**DIRECTIVE**
Please carry on the article about NBC moving its Boston affiliation, picking up after its final sentence.

In market’s fourth affiliation change, NBCUniversal to move affiliation to WNEU-TV
WHDH owner Ed Ansin promises fight
Politicians question move
In a bold move, Comcast Corp. announced Thursday it is launching a new NBC-owned and-operated station in Boston, the nation’s eighth-largest market approximately a year from now.
NBC plans to move its affiliation to Telemundo affiliate WNEU-TV (Channel 60), a station based in Merrimack, New Hampshire but serves the Boston market. The station launched in 1987 as WGOT-TV and in the past carried programming from the now-defunct PAX network.
Though NBC declined to mention WNEU in its announcement, it is believed to be the likely destination. Telemundo would slide to a dot two (60.2) channel.
NBC is expected to launch WNEU’s news operation from Comcast-owned New England Cable News (NECN) headquarters, and has already acquired talent from WHDH to launch the station on New Years Day, 2017.
Mike St. Clair already GM of NECN,and Telemundo, is also assuming those same duties for “NBC Boston”, the station’s branding name. NBC, Telemundo, and NECN are corporate siblings of Comcast Corp.
In a memo, NBC Owned Stations president Valeri Staab plans to use NECN’s existing facilities and staff to produce a newscast for NBC Boston. She touted improvements at NECN and WNEU, including new “state of the art facilities”, making it ideal to launch an NBC-owned station in Boston.
On Thursday, NECN announced some new hires, including former Good Day Chicago anchor Melody Mendez.
With this move, NBC would own stations in all top eight markets in the U.S. Boston ranks eighth, below Washington, D.C., where NBC owns WRC-TV. Per Staab’s memo, this would be NBC’s twelfth-owned station.
On the entertainment side, NBC Boston/WNEU has already acquired the rights to Harry Connick Jr.’s new daytime show for early fringe and syndicated shows Access: Hollywood for access and its spinoff, Access Hollywood Live. All three are from NBC Universal Television Distribution.
With NBC’s decision to launch an O&O, it parts ways with WHDH, who has been the NBC affiliate serving Boston for the last 22 years. WHDH’s contract with NBC expires on December 31.
WHDH is owned Sunbeam Communications, who also owns WLVI in Boston and Fox affiliate WSVN in Miami – a former NBC affiliate whose ties to the network were cut on January 1, 1989 after the network bought former CBS affiliate WTVJ two years earlier. In turn, CBS bought WCIX-Channel 6 in 1988, a station plagued with signal problems (as part of a deal to buy CBS’ WCAU in Philadelphia in 1995, NBC agreed to move WTVJ to Channel 6, relinquishing the comfy Channel 4 position to CBS, now WFOR-TV. The WCIX calls are now used for a Champaign, Ill. TV station.)
Sunbeam president Ed Ansin vows to fight the move, saying the station did not get a fair chance to negotiate. He also said the move to a New Hampshire station in the outer fringes in the market does not serve in the public interest, pointing out the station’s over-the -air signal does not adequately cover the Boston market – a concern also shared by Boston mayor Marty Walsh and Massachusetts rep. Ed Markey.

[Rows from a dataset]
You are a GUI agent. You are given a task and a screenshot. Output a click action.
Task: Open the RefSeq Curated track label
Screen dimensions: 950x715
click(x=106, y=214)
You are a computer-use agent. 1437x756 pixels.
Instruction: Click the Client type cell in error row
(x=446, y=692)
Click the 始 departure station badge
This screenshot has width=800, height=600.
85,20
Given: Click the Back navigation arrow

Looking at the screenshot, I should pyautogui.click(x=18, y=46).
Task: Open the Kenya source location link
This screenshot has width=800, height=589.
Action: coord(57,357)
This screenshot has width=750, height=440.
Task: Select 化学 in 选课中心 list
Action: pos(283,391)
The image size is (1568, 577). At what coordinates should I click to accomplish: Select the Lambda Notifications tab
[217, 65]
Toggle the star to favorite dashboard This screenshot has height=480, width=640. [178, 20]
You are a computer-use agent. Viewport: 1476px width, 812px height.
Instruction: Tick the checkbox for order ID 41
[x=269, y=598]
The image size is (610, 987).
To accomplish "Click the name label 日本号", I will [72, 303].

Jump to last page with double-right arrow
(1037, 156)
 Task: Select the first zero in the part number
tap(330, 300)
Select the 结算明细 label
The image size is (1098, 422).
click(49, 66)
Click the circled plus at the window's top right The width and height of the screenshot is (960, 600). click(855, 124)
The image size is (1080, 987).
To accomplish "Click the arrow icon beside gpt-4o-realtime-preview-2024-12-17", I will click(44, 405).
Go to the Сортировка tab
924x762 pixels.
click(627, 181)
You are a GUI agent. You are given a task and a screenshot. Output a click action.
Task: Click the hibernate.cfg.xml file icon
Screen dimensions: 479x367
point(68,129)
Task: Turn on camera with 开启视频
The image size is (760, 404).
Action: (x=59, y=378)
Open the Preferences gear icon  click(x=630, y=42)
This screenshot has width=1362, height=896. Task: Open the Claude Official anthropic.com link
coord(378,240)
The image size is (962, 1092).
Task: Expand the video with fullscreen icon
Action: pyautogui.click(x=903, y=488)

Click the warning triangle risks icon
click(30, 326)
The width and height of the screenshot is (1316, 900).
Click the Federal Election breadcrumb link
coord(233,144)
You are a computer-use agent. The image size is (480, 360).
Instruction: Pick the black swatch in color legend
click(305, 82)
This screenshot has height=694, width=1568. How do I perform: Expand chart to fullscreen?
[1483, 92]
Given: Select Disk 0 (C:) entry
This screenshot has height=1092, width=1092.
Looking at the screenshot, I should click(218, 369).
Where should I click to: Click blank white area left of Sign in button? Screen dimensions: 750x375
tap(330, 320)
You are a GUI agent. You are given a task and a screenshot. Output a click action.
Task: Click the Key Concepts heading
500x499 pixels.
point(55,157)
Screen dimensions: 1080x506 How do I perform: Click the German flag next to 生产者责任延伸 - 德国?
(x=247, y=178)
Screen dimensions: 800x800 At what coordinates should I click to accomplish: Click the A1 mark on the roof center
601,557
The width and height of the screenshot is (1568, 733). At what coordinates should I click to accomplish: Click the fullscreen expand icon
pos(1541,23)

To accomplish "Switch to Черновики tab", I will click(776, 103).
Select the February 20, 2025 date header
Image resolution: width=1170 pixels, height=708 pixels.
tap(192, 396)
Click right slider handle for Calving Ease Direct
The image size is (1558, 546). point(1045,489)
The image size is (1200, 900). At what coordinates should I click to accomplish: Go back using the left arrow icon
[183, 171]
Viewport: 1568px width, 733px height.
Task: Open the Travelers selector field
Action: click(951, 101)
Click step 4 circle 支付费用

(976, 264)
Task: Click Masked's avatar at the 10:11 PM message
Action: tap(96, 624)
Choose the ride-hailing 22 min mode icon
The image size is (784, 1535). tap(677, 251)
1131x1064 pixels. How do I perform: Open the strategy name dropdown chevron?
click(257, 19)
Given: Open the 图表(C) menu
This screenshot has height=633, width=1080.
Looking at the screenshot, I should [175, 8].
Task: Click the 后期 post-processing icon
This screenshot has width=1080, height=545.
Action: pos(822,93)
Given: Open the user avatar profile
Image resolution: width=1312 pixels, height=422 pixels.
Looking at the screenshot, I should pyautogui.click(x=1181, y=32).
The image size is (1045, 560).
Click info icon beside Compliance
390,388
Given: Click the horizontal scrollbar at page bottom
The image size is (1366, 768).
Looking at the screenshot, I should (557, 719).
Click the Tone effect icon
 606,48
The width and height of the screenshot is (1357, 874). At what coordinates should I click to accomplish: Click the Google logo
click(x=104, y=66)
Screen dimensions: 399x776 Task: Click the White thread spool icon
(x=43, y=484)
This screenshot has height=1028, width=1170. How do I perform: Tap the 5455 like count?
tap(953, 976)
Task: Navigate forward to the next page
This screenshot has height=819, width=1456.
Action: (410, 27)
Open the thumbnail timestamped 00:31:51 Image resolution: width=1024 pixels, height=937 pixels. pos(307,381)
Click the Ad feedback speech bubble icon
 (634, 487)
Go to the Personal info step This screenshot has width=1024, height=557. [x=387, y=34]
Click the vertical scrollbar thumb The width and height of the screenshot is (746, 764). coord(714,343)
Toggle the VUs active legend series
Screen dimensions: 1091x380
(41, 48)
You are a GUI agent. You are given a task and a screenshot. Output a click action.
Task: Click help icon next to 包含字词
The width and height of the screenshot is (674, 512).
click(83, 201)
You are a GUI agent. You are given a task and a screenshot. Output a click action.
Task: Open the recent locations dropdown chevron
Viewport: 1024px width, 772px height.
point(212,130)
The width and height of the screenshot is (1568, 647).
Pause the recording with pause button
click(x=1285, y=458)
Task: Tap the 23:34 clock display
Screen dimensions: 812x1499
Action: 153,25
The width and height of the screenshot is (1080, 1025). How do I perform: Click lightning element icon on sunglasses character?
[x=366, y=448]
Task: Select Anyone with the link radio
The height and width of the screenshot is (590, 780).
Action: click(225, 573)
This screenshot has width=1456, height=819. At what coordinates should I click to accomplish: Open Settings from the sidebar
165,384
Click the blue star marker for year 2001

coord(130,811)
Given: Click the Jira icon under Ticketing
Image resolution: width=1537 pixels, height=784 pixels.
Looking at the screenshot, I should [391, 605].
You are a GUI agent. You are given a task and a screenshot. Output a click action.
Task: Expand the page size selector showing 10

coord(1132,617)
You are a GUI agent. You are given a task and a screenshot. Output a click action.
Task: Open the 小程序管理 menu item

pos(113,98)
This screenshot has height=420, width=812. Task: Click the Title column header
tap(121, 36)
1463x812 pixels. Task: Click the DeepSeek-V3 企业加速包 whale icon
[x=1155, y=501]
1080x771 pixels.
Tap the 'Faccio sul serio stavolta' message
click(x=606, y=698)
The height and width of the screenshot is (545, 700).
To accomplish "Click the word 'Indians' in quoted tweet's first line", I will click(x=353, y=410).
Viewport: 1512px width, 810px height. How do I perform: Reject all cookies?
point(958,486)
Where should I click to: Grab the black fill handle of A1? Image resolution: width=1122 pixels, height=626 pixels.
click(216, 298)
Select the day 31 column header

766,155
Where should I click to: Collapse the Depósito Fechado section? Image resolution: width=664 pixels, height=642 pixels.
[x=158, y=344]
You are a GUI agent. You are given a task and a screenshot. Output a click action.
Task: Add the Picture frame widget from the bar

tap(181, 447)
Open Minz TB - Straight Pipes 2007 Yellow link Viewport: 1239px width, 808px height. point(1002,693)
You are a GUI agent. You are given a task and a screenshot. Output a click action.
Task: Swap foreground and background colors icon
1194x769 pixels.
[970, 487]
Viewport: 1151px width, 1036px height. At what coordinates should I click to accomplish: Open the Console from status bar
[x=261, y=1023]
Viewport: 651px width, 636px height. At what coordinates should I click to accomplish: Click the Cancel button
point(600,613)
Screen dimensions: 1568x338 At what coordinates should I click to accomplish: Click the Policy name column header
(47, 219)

**TASK RESULT**
However, NBC is counting on cable and satellite coverage to reach viewers. Comcast is the dominant MSO in Boston and expected to get a cushy (2-13) channel position. According to television trade association TVB, over-the-air-only TV homes account for 3.9 percent of the Boston area as of November 2015, the smallest of any top-ten market.
Even though they were more common in the 1960’s and 1970’s, and in the mid-1990’s when a dozen New World-owned stations flipped to Fox, affiliation switches are rare. NBC did strip its longtime San Francisco affiliate KRON in 2001 to affiliate with nearby San Jose ABC affiliate KNTV, which it would eventually own. CBS parted ways with former Jacksonville affiliate WJXT in 2002. Fox switched its San Diego affiliation in 2008 from Tijuana-based XETV to Tribune’s KSWB over foreign ownership concerns (XETV also lost its ABC affiliation in 1972 for this same reason.) In 2013, Fox bought WJZY in Charlotte, ending a long-term relationship with WCCB. And recently, CBS ended a 49-year relationship with WISH-TV to affiliate with Tribune’s WTTV in Indianapolis.
Boston has had a rather complicated history when it came to network affiliation switches. WHDH became the NBC affiliate on Jan. 2, 1995, when the peacock’s longtime affiliation with WBZ-TV ended after 46 years when then-owner Group W signed an affiliation deal with CBS, stripping WHDH of the title after 23 years. CBS moved to WNAC-Channel 7 in 1972 after deciding not to affiliate with the new WCVB-Channel 5 after the FCC stripped the former occupant (the original WHDH) of the channel of its license (WCVB signed with ABC.) Ironically, WNAC also lost its license in 1980 and was taken over by new management in 1982 as WNEV, but retained its CBS affiliation, returning the WHDH calls to Channel 7 in 1990. Boston is the only market in the country where TV licenses were revoked by the FCC twice.
Prior, the original WHDH and WNAC were involved in a straight CBS for ABC swap in 1961.